Я бы с удовольствием уничтожил некоторые моменты из прошлого, из той области, которую раньше контролировало моё сумасшествие, чтобы эти моменты больше никогда не будоражили моей и других памяти, и уже сегодня, в области, которую формирую я другой, нормальный, не имелось повода для насмешек, и таким образом ничто не мешало б мне спокойно идти вперёд. Это было бы наверняка. Но благо, память людей коротка, и я должен просто помнить, что добьюсь этого эффекта постепенно. Главное – помнить это и не сомневаться, и надеется, что именно эта единственная позиция и окажется правильным и верным пособником в принятии моих решений. Да, я боюсь, что знание посторонними моего ляпа с этим салоном и всего, что тем или иным образом оказалось с ним связано, пробудет некоторое время зажимом для моего мышления и предприимчивости, ну вот поэтому я и должен постоянно напоминать себе, какая короткая память у людей, а им внушать это. Только в этом случае я, как и прежде, смогу рассчитывать на рациональность и генерацию идей от себя… Мне нравился новый я. Более проницательный, более расчётливый, более дальновидный…
Вечером я боялся заснуть. Спиртное не стал употреблять - для меня это никогда не составляло труда, хоть и являлось редким явлением. Как только я лёг в кровать, воспоминание об утреннем пробуждении, о бороде, о том, что я пережил, когда мне представилась возможность узнать, сколько я проспал, - а вот теперь ещё и неизвестно откуда взявшееся воспоминание, будто я открыл глаза с ощущением, что я проснулся в морге или в могиле в момент своих похорон, - все эти воспоминания напомнили о себе и стали докучать мне с каждым десятым ударом сердца. Я подумал, что эта фобия исчезнет, как только я пересплю с ней один раз - а нет, так у меня есть Ольга, доверюсь ей, она справится. Я не мог сказать, чего я конкретно боялся. Заснуть и проспать опять долго? Проснуться посреди ночи от жути, что я сплю? И всё-таки я заснул. Я заснул, проклиная свой страх, свой возникший новый страх. Заснул крепко. С нейтральным сновидением. И проснулся утром по будильнику с редким состоянием высыпания. Наверно потому, что не стал употреблять алкоголь и ничего не ел вечером.
9
Неделю спустя, - после того первого утра, в которое я проснулся и понял, что никаких «больных» состояний ко мне не вернулось, я отлично провёл ночь во сне (первую ночь после двухнедельной спячки) без всяких кошмаров, проснулся бодрым, с хорошим настроением, с некоторой тревогой, да, но с хорошим настроением и каким-то наивным оптимизмом, - явившись на работу, я решил, наконец, дописать нашу с Мартой историю. Просто дописать. Для себя.

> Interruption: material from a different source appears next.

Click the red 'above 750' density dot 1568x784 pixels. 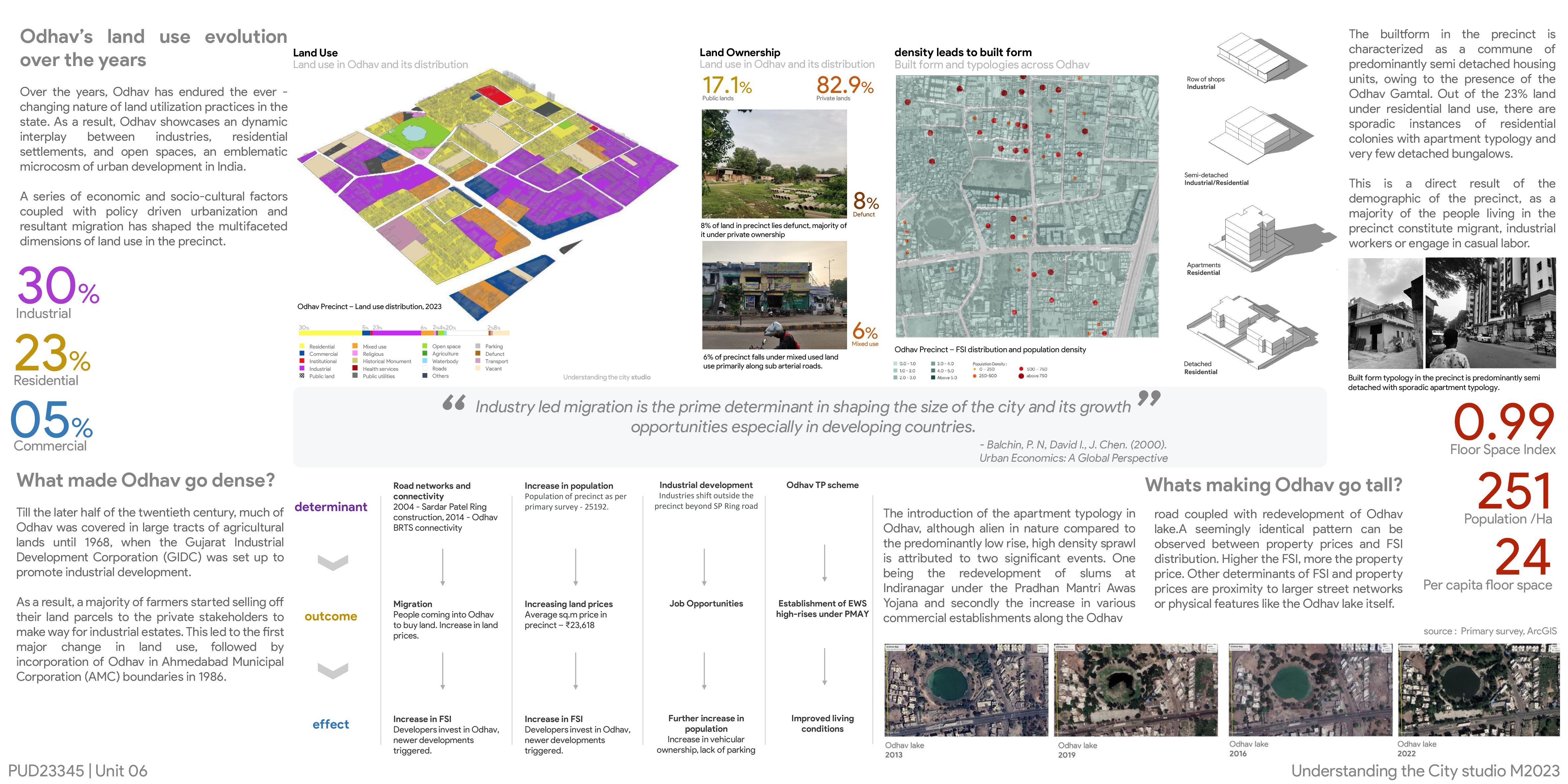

Всякий раз, открывая компьютер, да и не только, в течение недели мысль о незаконченном в нём документе напоминала, как о незавершённом мною деле. А я из тех, кто всякое дело доводит до конца. Я никогда не останавливаюсь на полпути, даже если что-то пошло не так. Если я приступал к этой рукописи с одним настроением, а обстоятельства изменились, это не значит, что следует прекратить начатое. Я решил, что закончу, как оно есть, и всё.
Отмеченные мной в течение недели изменившееся отношение к спорту (лень) и несильный (слабый) аппетит, в момент открывания этого написания дополнились ещё одной странностью, доставившей мне мелкое нервное потрясение - я не мог вспомнить, на чём я остановился. Вообще, это не свойственно для меня. Отменная память - одно из моих ключевых качеств, поэтому нелепость, коснувшаяся её, внесла непонятный сбой в моё чистое, лишённое каких бы то ни было изъянов состояние.